Страница 12 из 21
– Папа, я почти все наизусть помню. Ты не волнуйся только. А если что, Оля мне поможет: ты же ей всю книгу прочитал. А память у нее замечательная…
– Не так уж много я прочитал, – Иннокентий Федорович почувствовал, что краснеет. Сын, видимо, не понимал, какие чувства связывают отца и невестку. Или делал вид. Хорошо хоть. Платон никогда не говорит с ним о жене, когда они бывают наедине. Их отношения стерильно чисты, а он считает себя грешником. Наверное, потому, что в мыслях грешит много лет. Они с Олечкой грешат вместе. – Так что Олю лучше не трогай. Ей и так забот хватает. С детьми… Пожалуйста, Валя. Запятые, отступы, курсив – постарайся ничего не пропустить. Проверяй каждую пьесу, каждую строку. Для меня это очень серьезно, ты знаешь. Второго провала я, наверное, не переживу.

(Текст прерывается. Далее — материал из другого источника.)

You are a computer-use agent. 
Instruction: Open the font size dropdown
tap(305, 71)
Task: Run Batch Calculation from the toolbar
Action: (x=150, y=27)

– Папа, не будет никакого провала. Ты знаешь, что мне сказала Оля? Когда она тебя слушает, то радуется каждому слову. И огорчается, что стихи такие короткие.
– Да уж, – Анненскому захотелось сию же секунду увидеть невестку. Желание переполняло его. Идти, бежать, ехать куда угодно, только бы коснуться взглядом Олиного лица. Что за необъяснимая блажь, глупость? Как раз сегодня сердце чуть успокоилось, было вроде бы легче, чем в предыдущие дни. – Ты можешь считать меня старым занудой, но я по-прежнему не верю, что на книгу обратят внимание. Завтра покажешь мне, что получилось. Спокойной ночи, сын!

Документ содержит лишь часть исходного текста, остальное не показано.